L’intervention au Mali permet de mieux cerner ce que désigne le « nous
 ». « Selon Le Point, le gouvernement français a décidé l’envoi très
prochain des forces spéciales de l’armée « pour assurer la sécurité
des principaux sites d’exploitation d’uranium de l’entreprise
française Areva au Niger ».

Il s’agit là d’une décision injustifiable qui démontre, s’il en
était encore besoin, que la « Françafrique » a encore de beaux jours
devant elle et que les ressources naturelles du Niger appartiennent dans
les faits à la France, aujourd’hui comme du temps de la colonisation ».

Lorsque le général Perruche se félicite des 10 000 hommes disponibles
pour la sécurité intérieure
, on ne peut manquer de penser à
l’utilisation passée des forces militaires pour réprimer des mouvements
sociaux de grande ampleur. On pourrait remonter à l’écrasement sanglant
de la Commune de Paris, ou à la mutinerie des soldats du 17è régiment
d’Infanterie refusant de tirer sur les vignerons du midi en 1905. Dans la
période plus récente qui a suivi la deuxième guerre mondiale, « les
forces de l’ordre » ont été à plusieurs reprises utilisées pour
réprimer des luttes sociales. Ce fut le cas en 1948 contre les mineurs en
grève, en 1961 dans une meurtrière répression de la manifestation
parisienne des Algériens suivie en février 1962 par le massacre de
Charonne. On a également en mémoire la violence des CRS contre les
manifestations étudiantes de 1968, ou plus récemment encore, en 2006,
l’acharnement répressif contre les lycéens s’opposant au CPE. Et que
dire de l’assaut contre la grotte de Nouméa en 1988 par sept cents
hommes d’une unité d’élite et du GIGN !

Dans ces temps actuels où la situation sociale s’aggrave, où la
précarité se développe, où le chômage s’étend, le rapprochement
entre « sécurité intérieure » et le « livre blanc de la défense »
peut inquiéter. Certes il y a des menaces de type terroriste, mais le
gouvernement a des relations suivies avec des pays qui financent le
terrorisme. Avec la suppression de la conscription, les liens, pourtant
faibles, entre la nation et son armée ont été quasiment rompus et l’on
entend parler de milices privées alors que certains états comme la Grande
Bretagne ou les USA confient la formations de militaires à des organismes
privés.

Quant à l’argument si souvent avancé de l’impact positif des
industries d’armement sur l’emploi
, il mériterait pour le moins
d’être examiné de plus près. Dans une étude universitaire, sur
l’impact économique des investissements civils et militaires, Arzelier
et Nicolini constatent en conclusion que si le secteur militaire exerce des
effets d’induction sur les économies régionales et nationale, les
dépenses civiles exercent un effet d’induction, plus important que les
dépenses militaires

Si on va au delà des apparences, on peut donc affirmer que chaque Euro
détourné des dépenses civiles vers le militaire se traduit par un
déficit d’emploi.

| Jeu de données |

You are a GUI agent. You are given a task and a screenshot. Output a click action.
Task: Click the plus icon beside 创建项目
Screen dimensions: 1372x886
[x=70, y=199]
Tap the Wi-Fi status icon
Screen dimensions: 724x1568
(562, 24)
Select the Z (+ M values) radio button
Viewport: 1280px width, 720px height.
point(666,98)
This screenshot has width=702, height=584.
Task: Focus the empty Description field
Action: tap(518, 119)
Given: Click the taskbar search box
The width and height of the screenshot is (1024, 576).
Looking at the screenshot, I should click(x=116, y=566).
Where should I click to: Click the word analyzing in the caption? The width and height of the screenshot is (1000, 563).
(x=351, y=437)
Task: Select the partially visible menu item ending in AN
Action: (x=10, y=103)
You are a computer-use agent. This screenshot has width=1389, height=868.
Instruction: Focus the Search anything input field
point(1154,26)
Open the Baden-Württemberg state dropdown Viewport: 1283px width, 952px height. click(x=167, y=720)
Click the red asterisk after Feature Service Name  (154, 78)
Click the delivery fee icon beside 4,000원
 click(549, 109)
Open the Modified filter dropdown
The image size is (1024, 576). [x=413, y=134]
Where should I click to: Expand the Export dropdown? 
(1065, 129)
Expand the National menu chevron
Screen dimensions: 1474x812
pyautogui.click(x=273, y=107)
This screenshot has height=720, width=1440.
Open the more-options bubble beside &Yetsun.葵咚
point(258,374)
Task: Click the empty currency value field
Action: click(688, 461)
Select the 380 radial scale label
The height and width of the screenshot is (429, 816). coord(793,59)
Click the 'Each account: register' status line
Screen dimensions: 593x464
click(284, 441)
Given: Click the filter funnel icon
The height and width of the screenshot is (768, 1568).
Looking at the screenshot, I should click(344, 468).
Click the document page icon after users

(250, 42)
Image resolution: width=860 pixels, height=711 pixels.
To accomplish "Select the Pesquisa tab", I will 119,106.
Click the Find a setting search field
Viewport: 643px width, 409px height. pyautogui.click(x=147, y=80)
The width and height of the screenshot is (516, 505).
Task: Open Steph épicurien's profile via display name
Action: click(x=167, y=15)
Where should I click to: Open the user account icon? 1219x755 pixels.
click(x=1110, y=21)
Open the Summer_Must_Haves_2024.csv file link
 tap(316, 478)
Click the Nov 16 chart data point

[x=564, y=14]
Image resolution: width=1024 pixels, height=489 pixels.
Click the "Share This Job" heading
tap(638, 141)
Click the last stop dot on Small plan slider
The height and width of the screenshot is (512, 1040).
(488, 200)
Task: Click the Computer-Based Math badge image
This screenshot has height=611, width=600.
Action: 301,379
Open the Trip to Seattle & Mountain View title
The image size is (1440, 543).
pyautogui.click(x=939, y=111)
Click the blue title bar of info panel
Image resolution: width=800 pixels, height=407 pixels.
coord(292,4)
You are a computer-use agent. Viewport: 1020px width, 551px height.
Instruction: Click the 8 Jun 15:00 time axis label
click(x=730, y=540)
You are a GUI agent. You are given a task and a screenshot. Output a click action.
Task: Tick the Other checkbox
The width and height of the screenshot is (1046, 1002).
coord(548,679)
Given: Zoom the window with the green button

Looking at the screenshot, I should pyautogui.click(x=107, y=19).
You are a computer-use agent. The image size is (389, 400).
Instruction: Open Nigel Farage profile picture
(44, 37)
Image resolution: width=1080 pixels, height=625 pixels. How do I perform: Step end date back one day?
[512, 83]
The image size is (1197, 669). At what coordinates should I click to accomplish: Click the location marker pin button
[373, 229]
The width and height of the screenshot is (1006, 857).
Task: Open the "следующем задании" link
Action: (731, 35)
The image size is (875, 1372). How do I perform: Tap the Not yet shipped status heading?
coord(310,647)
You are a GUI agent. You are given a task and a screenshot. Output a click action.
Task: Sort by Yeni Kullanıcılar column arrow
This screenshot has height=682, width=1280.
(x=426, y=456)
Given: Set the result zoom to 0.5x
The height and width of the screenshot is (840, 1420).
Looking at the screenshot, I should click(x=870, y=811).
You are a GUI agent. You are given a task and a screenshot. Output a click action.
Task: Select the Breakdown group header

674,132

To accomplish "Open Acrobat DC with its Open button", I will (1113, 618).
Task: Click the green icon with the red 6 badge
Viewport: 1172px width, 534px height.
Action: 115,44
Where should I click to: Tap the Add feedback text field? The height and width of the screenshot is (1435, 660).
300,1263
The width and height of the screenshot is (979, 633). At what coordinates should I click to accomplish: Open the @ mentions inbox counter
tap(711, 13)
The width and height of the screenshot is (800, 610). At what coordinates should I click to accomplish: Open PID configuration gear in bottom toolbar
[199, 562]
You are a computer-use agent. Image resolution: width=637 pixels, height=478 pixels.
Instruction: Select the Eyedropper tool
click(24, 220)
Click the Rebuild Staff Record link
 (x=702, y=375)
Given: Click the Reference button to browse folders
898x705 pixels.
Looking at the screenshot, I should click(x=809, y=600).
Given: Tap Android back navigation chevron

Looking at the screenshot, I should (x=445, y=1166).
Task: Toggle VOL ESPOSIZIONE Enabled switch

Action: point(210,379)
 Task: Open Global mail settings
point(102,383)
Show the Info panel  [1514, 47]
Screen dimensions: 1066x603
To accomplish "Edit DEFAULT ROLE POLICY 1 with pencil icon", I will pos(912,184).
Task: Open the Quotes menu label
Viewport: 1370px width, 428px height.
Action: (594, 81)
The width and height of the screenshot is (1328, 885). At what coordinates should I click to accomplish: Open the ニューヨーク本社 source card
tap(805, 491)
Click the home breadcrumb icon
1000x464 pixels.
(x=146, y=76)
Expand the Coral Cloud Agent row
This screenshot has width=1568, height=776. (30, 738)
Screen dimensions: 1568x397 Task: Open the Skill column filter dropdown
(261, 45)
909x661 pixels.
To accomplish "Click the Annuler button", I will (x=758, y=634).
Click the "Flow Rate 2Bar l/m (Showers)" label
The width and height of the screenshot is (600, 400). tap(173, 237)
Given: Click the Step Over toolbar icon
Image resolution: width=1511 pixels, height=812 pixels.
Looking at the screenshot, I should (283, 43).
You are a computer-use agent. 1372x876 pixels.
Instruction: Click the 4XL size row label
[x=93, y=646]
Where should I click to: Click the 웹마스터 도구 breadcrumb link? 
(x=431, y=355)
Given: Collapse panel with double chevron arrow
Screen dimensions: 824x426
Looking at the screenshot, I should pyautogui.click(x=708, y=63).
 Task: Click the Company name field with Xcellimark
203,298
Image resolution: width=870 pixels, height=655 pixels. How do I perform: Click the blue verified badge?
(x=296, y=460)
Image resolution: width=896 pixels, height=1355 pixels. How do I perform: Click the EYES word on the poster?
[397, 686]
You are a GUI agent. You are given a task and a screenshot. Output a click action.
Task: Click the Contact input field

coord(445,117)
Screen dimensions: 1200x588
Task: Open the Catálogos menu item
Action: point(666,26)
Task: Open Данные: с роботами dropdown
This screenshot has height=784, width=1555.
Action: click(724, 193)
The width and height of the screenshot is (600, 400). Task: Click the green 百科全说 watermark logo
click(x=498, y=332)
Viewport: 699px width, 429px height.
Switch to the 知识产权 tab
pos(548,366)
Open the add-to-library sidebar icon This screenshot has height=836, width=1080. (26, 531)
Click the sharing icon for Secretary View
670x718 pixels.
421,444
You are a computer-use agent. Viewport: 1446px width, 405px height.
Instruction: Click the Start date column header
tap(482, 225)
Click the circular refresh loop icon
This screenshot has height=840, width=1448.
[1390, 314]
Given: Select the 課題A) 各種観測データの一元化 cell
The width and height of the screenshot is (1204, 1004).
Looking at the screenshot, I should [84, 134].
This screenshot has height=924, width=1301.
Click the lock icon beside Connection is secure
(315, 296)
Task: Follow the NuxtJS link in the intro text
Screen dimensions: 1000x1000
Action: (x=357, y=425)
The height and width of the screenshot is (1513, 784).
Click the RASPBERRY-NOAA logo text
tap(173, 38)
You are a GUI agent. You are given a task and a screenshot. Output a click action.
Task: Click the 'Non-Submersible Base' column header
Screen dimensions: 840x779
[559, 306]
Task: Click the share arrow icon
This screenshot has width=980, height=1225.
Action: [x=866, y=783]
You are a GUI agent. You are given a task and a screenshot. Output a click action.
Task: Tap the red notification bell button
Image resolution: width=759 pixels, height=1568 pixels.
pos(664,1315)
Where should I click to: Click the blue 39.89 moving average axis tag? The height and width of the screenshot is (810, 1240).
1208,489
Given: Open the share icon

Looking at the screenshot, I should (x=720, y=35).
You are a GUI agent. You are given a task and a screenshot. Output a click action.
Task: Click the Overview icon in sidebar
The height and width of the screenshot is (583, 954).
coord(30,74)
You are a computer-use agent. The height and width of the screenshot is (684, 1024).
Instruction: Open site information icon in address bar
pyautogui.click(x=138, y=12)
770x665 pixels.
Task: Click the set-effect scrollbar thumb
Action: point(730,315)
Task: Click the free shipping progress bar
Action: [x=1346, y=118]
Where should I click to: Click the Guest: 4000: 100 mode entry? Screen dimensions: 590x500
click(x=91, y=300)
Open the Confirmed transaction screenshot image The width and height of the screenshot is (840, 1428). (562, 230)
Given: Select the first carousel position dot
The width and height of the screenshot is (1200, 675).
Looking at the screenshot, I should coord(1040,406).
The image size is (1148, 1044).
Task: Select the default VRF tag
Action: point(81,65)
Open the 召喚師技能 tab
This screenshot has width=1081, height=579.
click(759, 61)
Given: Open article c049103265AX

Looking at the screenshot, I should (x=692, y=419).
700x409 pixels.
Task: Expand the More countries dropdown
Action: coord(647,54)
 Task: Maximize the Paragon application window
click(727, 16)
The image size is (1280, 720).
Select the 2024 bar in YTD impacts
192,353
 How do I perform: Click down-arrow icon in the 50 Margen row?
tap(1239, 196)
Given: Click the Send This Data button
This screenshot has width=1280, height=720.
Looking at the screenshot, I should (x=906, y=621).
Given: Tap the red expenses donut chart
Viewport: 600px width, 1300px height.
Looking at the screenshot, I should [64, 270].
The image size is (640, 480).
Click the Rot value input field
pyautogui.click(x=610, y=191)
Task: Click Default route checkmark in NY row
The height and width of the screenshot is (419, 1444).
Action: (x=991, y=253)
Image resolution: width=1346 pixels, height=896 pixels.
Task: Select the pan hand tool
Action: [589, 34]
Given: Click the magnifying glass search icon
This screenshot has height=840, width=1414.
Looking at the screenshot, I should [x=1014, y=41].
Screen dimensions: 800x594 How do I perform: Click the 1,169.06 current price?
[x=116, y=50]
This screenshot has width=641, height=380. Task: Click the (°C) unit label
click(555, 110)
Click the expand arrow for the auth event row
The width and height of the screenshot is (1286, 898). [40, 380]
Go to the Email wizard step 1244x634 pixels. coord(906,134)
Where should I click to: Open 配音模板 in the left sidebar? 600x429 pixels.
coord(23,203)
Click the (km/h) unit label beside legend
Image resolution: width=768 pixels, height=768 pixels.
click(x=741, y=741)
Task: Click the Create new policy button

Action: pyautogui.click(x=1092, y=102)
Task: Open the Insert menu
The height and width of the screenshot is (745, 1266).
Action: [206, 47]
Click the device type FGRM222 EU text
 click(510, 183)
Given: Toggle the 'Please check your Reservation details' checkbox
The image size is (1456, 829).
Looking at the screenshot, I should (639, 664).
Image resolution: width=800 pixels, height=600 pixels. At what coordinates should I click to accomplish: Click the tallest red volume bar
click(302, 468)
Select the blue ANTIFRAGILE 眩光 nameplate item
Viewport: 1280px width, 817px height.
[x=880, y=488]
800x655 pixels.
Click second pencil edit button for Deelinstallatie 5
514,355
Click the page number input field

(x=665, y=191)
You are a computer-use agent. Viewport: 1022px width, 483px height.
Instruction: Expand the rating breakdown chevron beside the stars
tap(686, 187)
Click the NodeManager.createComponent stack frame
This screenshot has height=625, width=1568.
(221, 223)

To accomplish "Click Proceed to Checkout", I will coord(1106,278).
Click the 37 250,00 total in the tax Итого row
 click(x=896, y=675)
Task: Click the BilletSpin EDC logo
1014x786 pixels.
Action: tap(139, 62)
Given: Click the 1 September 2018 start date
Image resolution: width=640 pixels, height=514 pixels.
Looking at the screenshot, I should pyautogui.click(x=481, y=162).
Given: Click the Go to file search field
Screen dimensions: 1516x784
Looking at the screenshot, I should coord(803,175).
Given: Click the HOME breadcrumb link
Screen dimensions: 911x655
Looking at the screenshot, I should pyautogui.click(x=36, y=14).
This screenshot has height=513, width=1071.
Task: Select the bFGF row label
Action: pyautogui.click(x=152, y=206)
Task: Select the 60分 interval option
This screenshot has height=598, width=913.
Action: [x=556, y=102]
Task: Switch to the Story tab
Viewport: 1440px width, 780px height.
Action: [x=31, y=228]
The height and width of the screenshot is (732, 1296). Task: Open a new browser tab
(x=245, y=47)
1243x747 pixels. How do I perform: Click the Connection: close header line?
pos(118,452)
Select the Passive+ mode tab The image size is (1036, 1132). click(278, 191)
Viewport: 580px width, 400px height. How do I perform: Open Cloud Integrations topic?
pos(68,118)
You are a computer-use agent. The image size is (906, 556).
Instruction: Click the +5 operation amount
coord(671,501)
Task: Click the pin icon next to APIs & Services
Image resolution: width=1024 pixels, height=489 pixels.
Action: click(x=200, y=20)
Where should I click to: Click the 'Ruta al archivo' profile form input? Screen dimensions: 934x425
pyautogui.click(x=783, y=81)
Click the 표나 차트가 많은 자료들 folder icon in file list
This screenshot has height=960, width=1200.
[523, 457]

| Consigne 1 |
D'après l'extrait sur l'armée, quelle entreprise française exploite les principaux sites d'uranium au Niger ?
| Consigne 2 |
Relevez toutes les années écrites en chiffres dans l'extrait sur l'armée.
| Consigne 3 |
Poursuivez, s'il vous plaît, l'extrait sur l'armée à partir de sa dernière phrase.

| Résultat 1 |
Areva.

| Résultat 2 |
1905, 1948, 1961, 1962, 1968, 2006, 1988

| Résultat 3 |
Il faut ajouter que toute avancée vers le désarmement se traduirait dans
un premier temps par la mise en œuvre d’emplois hautement qualifiés
pour la neutralisation et la démolition des systèmes d’armements.
A plus longue échéance, toute progression dans le désarmement aurait
pour conséquence d’immenses économies en énergie, en matières
premières, en travail humain, sans que rien ne manque à ce qui permet de
répondre aux besoins de chaque individu. Cela contribuerait à détendre
les tensions internationales liées à la recherche de nouvelles
ressources.

Il s’agit ainsi de sortir du cercle vicieux : pillage, violence,
corruption, pour faire avancer une culture de la paix dont le moteur serait
 : coopération, transparence dans les relations.

Une réflexion sur la défense, résolument tournée vers l’avenir, ne
peut faire l’impasse sur ce qui fonde tous les aspect de la politique du
pays.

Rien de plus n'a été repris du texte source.